Embedded in this advice, was a finely observed knowledge of the New England spring. By following this advice the farmers were able to avoid the late spring frost and grow new crops.  As a rule of thumb, it was a nearly foolproof formula for avoiding a frost. It was a distinct accumulation of collective knowledge distilled into a simple rule.

What makes this rule so brilliant is it ability to inform farming practice over a vast area of the country. All you needed was an oak tree and squirrels. 

Digital Transformation

Relating this back to a digital transformation project you need to get all levels of the company involved in the project as the knowledge they have will inform you in different ways. A marketing and sales manager who “just knows” the target market intimately and can create content to connect with the reader base is as valuable as the analyst who can tell you the demographic breakdown of the reader base to within 0.1% points. 
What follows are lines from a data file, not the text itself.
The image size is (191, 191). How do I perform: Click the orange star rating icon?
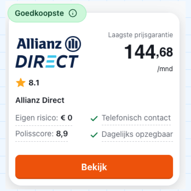pyautogui.click(x=21, y=83)
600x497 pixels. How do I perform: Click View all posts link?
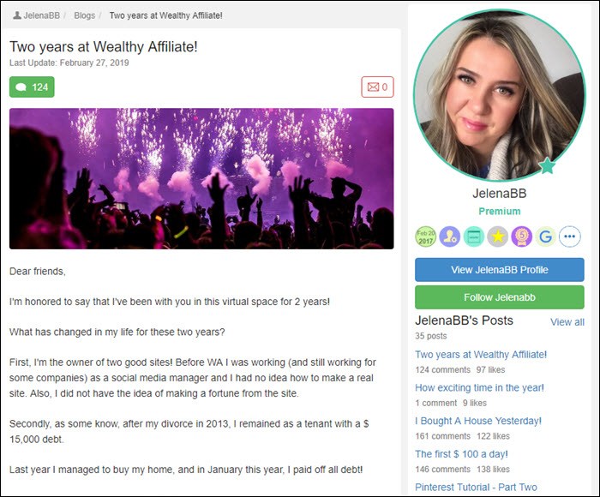tap(567, 322)
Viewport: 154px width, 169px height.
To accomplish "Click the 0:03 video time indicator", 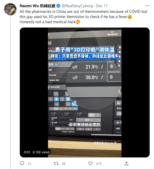I will click(27, 152).
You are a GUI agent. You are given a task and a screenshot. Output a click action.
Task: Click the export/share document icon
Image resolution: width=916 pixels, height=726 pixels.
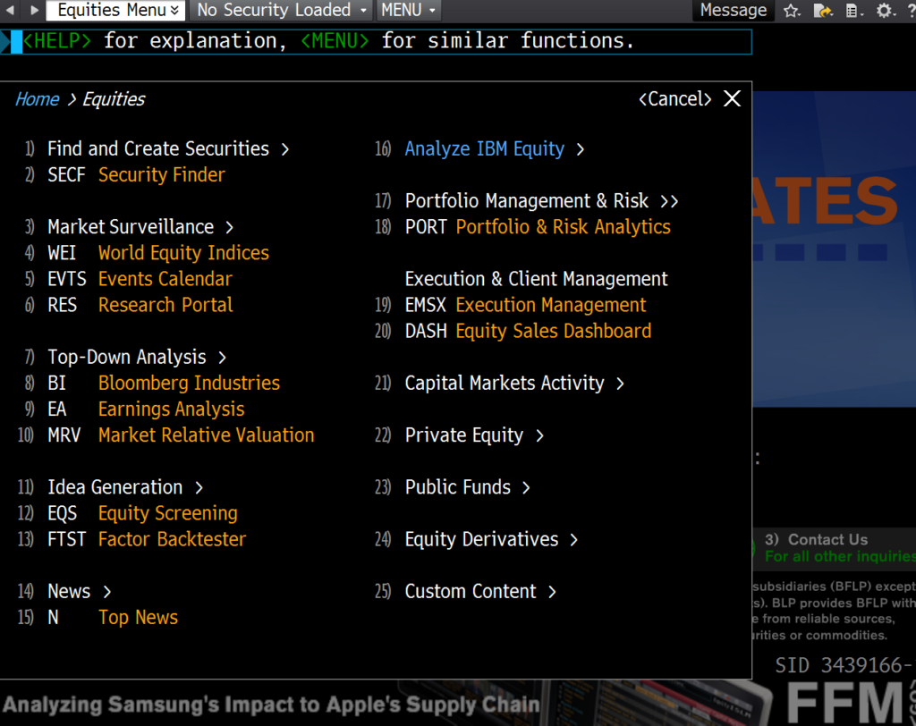[822, 11]
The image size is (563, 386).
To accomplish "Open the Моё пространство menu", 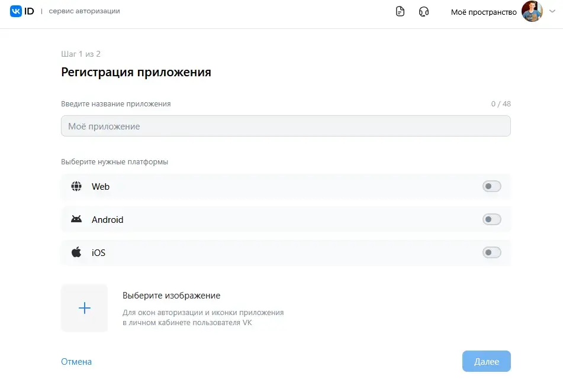I will (484, 12).
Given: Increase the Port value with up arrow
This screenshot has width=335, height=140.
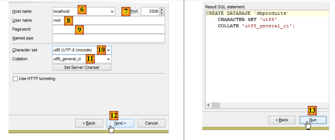Looking at the screenshot, I should 162,10.
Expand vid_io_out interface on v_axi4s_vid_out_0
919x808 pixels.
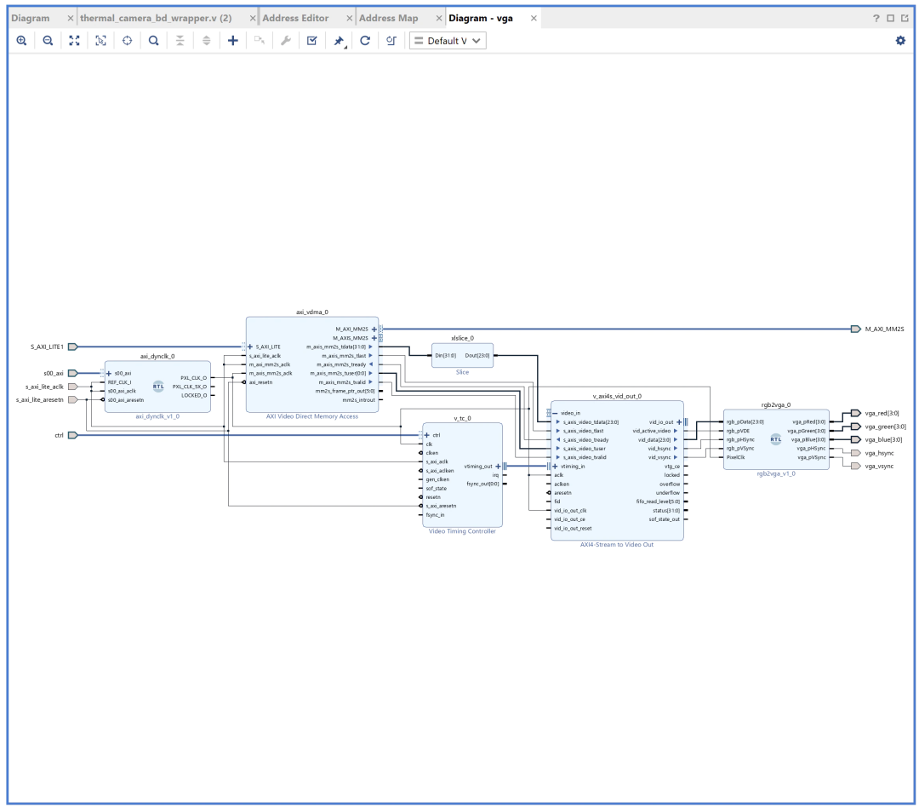pyautogui.click(x=678, y=422)

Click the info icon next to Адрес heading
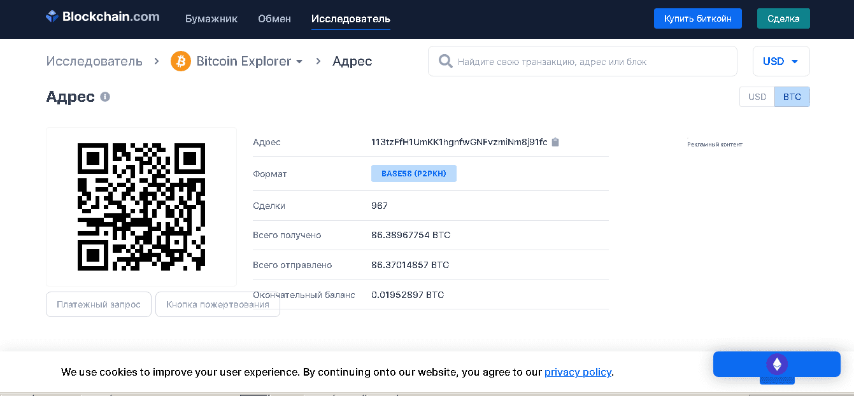point(105,96)
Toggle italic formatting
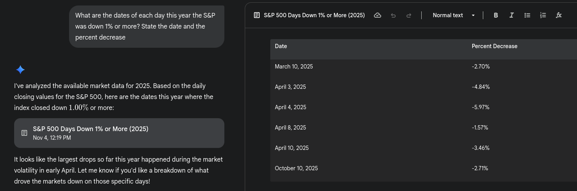The image size is (577, 191). [511, 15]
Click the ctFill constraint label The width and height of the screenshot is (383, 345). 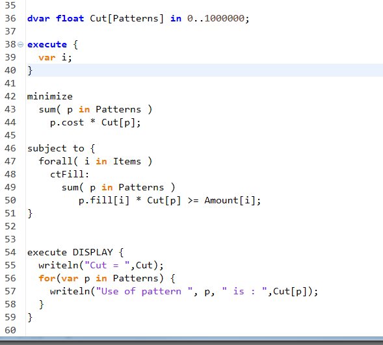pos(70,174)
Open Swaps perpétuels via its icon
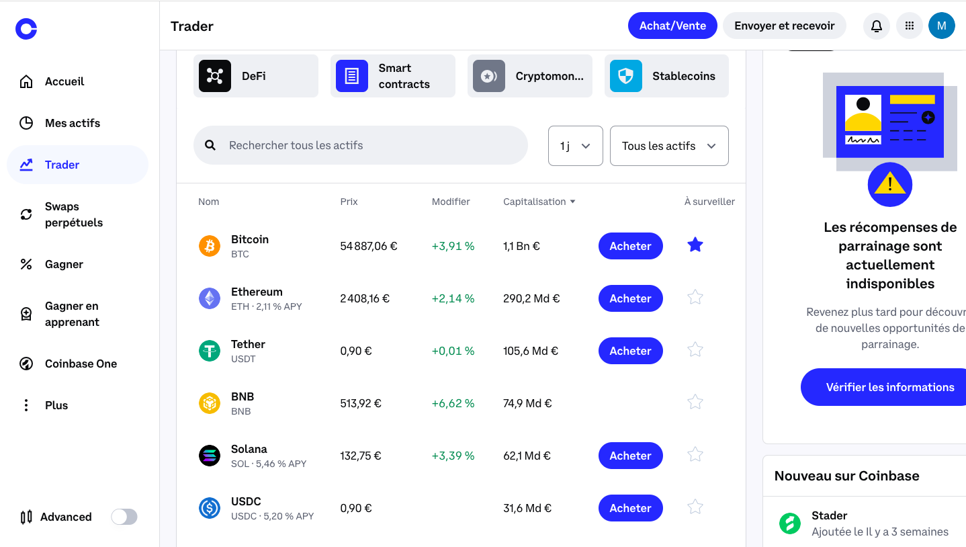Viewport: 966px width, 547px height. 26,214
Relying too much on one type of information can create extremes or what we would call a “fluffy” process ( too based on subjective or value-based and therefore hard to quantify) or a “cold” process (too focussed on numbers and technical analysis which miss the opportunity to connect deeply with the people). However combining this information into core principles and approaches can give you rules and processes that are effective, simple, and wide-ranging.

The state simplifications and utopian schemes we have examined in earlier chapters all concern activities that are carried out in unique settings. All farming takes place in a unique space (fields, soil, crops) and at a unique time (weather pattern, season, cycle in pest populations) and for unique ends (this family with its needs and tastes). A mechanical application of generic rules that ignores these particularities is an invitation to practical failure, social disillusionment, or most likely both.

The generic formula does not and cannot supply the local knowledge that will allow a successful translation of understandings to successful, nuanced, local applications. 

By not realising that “mētis” is valuable knowledge high-modernist schemes deprive themselves of the data and expertise that they need to be successful.

A successful digital transformation requires a broad church. You need to take technical analyses and combine it with the practical knowledge of the stakeholder. Techne and Metis need to be combined in order for success.

Key Takeaways

  • All knowledge is valuable
  • There are different types of knowledge that fit different contexts
  • Dismissing information because it does not meet your view of legitimate can blind you to valuable data points
  • Technical data can be not be applied in all situations and neither can practical data
  • You need to include a broad swath of information in your planning and ensure that you balance your processes based on this.